**THE TASK**
Beginning at the top of the data below, write out every line exactly until you reach the line with "Anmelden (950, 40)", and include that line.

(RECORDS FOR THE EXERCISE)

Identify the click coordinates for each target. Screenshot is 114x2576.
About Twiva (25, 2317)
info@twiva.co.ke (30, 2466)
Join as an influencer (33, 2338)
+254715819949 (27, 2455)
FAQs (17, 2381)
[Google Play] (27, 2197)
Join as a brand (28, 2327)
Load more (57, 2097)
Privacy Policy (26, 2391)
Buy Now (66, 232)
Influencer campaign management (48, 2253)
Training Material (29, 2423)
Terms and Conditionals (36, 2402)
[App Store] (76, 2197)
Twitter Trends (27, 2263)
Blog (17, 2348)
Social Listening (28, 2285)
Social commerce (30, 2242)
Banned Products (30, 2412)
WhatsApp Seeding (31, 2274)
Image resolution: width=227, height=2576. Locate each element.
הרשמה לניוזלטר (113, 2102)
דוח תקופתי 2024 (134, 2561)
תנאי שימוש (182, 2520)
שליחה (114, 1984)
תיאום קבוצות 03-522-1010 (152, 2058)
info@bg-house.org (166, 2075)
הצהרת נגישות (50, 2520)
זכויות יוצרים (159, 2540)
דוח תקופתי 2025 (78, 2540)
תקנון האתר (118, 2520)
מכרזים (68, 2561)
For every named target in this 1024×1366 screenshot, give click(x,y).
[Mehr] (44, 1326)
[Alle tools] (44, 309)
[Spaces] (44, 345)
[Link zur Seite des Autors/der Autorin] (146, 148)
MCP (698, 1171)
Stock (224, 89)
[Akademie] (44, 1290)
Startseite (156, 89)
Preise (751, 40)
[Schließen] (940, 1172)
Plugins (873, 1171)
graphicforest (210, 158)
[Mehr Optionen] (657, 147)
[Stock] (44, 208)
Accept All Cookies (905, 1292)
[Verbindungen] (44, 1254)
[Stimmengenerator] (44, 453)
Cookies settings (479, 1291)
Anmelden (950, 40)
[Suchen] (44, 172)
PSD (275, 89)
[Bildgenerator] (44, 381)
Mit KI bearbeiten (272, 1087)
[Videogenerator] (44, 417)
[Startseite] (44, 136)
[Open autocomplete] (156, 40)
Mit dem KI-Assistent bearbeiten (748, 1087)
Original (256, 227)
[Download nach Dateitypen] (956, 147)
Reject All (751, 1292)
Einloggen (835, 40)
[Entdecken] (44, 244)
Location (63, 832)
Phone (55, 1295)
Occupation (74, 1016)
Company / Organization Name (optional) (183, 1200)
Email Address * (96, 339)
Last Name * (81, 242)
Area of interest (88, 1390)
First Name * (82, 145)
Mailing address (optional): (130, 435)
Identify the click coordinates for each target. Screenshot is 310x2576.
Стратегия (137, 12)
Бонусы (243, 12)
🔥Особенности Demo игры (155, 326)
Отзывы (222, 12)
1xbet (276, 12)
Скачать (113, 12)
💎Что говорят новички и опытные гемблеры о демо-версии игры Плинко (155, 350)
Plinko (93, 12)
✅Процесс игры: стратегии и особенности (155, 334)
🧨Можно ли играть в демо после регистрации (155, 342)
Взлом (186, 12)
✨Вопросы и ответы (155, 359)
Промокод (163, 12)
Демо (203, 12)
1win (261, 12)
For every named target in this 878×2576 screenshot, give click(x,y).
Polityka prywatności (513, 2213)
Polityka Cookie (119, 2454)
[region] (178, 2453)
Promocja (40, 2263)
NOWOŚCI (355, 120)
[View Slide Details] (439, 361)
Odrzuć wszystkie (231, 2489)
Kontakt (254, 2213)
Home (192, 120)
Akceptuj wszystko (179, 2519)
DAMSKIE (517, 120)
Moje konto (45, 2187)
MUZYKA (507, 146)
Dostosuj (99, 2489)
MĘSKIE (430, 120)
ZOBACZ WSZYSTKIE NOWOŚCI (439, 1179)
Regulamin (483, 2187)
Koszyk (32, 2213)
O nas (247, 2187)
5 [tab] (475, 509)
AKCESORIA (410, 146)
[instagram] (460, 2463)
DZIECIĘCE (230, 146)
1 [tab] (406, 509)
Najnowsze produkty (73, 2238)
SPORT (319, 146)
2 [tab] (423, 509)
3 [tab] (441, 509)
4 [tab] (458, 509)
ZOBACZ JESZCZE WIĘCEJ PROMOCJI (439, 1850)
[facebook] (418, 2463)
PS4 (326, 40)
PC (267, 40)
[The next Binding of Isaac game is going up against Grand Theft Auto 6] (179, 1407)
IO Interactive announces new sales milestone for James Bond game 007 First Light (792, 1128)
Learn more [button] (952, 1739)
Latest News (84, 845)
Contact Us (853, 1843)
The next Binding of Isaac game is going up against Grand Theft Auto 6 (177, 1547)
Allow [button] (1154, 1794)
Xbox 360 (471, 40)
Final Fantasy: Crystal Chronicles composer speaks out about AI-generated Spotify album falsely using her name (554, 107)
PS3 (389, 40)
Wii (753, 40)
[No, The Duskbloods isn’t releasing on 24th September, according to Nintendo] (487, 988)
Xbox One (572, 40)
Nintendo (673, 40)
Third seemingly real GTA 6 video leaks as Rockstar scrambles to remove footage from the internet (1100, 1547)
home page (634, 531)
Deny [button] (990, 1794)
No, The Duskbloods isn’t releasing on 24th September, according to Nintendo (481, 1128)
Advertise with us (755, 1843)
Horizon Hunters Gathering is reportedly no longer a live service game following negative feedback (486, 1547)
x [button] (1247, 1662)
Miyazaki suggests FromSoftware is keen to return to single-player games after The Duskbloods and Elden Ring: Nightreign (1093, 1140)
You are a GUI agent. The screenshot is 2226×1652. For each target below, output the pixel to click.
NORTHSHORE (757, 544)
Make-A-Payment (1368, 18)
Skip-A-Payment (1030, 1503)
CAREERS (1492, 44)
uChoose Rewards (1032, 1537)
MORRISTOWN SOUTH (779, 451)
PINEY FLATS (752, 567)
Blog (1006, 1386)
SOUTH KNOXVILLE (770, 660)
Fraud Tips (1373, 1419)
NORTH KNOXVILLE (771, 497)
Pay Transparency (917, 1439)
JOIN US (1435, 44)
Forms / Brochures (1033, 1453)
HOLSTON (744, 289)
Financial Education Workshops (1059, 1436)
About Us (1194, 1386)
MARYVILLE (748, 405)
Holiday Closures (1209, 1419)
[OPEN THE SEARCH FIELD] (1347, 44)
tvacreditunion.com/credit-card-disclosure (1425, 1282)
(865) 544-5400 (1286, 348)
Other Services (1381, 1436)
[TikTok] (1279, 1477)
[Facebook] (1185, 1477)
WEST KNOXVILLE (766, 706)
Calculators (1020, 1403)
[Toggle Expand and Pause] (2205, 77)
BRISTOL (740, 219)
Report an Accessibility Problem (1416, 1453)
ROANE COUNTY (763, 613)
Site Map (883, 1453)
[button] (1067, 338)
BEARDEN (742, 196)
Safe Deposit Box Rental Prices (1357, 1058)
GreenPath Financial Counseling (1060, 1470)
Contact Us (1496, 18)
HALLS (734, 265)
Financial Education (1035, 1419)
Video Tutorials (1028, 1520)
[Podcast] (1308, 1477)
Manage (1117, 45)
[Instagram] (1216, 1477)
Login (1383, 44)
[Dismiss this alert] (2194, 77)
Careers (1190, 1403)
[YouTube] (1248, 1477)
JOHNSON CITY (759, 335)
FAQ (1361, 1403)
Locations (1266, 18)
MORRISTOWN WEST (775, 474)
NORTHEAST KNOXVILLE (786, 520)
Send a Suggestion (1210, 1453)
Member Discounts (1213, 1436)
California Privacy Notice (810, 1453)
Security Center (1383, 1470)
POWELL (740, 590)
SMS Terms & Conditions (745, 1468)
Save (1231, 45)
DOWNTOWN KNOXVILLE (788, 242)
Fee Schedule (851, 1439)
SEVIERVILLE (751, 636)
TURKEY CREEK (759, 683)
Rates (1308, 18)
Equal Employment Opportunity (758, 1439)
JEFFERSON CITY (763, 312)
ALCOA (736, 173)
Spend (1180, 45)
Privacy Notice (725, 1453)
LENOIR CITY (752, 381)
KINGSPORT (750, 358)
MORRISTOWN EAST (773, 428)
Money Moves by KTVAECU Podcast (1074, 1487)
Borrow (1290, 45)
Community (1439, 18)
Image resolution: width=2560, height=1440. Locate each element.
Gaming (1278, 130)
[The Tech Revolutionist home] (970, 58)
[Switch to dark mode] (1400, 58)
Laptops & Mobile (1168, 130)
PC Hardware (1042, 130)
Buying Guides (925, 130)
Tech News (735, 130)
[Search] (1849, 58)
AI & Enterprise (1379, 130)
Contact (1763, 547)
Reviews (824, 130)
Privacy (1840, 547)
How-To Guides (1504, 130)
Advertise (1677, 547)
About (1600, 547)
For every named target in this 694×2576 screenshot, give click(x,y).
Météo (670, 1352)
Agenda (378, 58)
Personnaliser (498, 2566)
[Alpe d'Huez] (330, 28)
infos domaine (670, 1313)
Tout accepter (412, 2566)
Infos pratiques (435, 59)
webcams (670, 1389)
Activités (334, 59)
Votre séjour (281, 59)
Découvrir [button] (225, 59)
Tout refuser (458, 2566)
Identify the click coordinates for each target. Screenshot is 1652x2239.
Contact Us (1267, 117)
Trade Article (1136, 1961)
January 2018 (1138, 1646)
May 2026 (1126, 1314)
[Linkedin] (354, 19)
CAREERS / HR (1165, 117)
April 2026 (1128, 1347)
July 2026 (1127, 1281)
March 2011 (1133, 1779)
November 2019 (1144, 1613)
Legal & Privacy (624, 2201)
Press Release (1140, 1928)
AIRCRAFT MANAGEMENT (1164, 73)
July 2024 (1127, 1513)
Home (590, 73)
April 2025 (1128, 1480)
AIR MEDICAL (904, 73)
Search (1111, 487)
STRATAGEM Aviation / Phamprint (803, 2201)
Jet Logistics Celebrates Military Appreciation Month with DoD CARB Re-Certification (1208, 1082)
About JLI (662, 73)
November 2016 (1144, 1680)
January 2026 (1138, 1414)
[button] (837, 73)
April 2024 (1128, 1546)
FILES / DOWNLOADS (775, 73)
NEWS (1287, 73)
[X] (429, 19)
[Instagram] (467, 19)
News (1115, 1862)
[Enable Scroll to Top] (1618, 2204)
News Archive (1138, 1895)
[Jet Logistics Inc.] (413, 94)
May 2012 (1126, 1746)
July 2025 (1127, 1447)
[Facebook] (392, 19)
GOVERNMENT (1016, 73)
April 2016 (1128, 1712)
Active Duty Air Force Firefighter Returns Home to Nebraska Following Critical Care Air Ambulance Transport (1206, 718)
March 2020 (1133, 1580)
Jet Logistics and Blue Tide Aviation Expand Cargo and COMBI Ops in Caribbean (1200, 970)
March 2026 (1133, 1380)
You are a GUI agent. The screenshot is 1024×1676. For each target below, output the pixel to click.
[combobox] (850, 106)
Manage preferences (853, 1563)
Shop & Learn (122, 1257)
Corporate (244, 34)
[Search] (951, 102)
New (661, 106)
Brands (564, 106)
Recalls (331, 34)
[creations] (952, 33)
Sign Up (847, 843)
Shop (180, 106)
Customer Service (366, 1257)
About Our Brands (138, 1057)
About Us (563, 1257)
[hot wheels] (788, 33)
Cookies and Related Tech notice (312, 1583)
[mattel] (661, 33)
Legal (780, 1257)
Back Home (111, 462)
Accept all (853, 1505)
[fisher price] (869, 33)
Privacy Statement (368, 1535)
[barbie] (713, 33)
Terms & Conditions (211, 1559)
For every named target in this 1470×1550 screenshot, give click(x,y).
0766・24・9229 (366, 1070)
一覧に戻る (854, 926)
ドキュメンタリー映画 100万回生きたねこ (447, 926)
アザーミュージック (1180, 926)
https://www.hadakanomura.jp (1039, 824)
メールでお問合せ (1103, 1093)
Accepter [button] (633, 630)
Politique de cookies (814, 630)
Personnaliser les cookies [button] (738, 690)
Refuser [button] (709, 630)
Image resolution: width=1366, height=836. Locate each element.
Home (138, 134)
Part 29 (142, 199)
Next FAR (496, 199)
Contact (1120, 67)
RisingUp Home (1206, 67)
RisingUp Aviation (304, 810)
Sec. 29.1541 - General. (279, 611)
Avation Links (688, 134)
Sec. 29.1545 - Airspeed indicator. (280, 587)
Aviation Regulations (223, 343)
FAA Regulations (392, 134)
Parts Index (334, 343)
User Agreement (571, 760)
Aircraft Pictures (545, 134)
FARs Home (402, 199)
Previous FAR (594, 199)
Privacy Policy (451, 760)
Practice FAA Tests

(End RECORDS FOR THE EXERCISE)

**WRITTEN SOLUTION**
Identify the click coordinates for each target. Screenshot is 114x2576.
About Twiva (25, 2317)
info@twiva.co.ke (30, 2466)
Join as an influencer (33, 2338)
+254715819949 (27, 2455)
FAQs (17, 2381)
[Google Play] (27, 2197)
Join as a brand (28, 2327)
Load more (57, 2097)
Privacy Policy (26, 2391)
Buy Now (66, 232)
Influencer campaign management (48, 2253)
Training Material (29, 2423)
Terms and Conditionals (36, 2402)
[App Store] (76, 2197)
Twitter Trends (27, 2263)
Blog (17, 2348)
Social Listening (28, 2285)
Social commerce (30, 2242)
Banned Products (30, 2412)
WhatsApp Seeding (31, 2274)
Image resolution: width=227, height=2576. Locate each element.
הרשמה לניוזלטר (113, 2102)
דוח תקופתי 2024 (134, 2561)
תנאי שימוש (182, 2520)
שליחה (114, 1984)
תיאום קבוצות 03-522-1010 (152, 2058)
info@bg-house.org (166, 2075)
הצהרת נגישות (50, 2520)
זכויות יוצרים (159, 2540)
דוח תקופתי 2025 (78, 2540)
תקנון האתר (118, 2520)
מכרזים (68, 2561)
For every named target in this 1024×1366 screenshot, give click(x,y).
[Mehr] (44, 1326)
[Alle tools] (44, 309)
[Spaces] (44, 345)
[Link zur Seite des Autors/der Autorin] (146, 148)
MCP (698, 1171)
Stock (224, 89)
[Akademie] (44, 1290)
Startseite (156, 89)
Preise (751, 40)
[Schließen] (940, 1172)
Plugins (873, 1171)
graphicforest (210, 158)
[Mehr Optionen] (657, 147)
[Stock] (44, 208)
Accept All Cookies (905, 1292)
[Verbindungen] (44, 1254)
[Stimmengenerator] (44, 453)
Cookies settings (479, 1291)
Anmelden (950, 40)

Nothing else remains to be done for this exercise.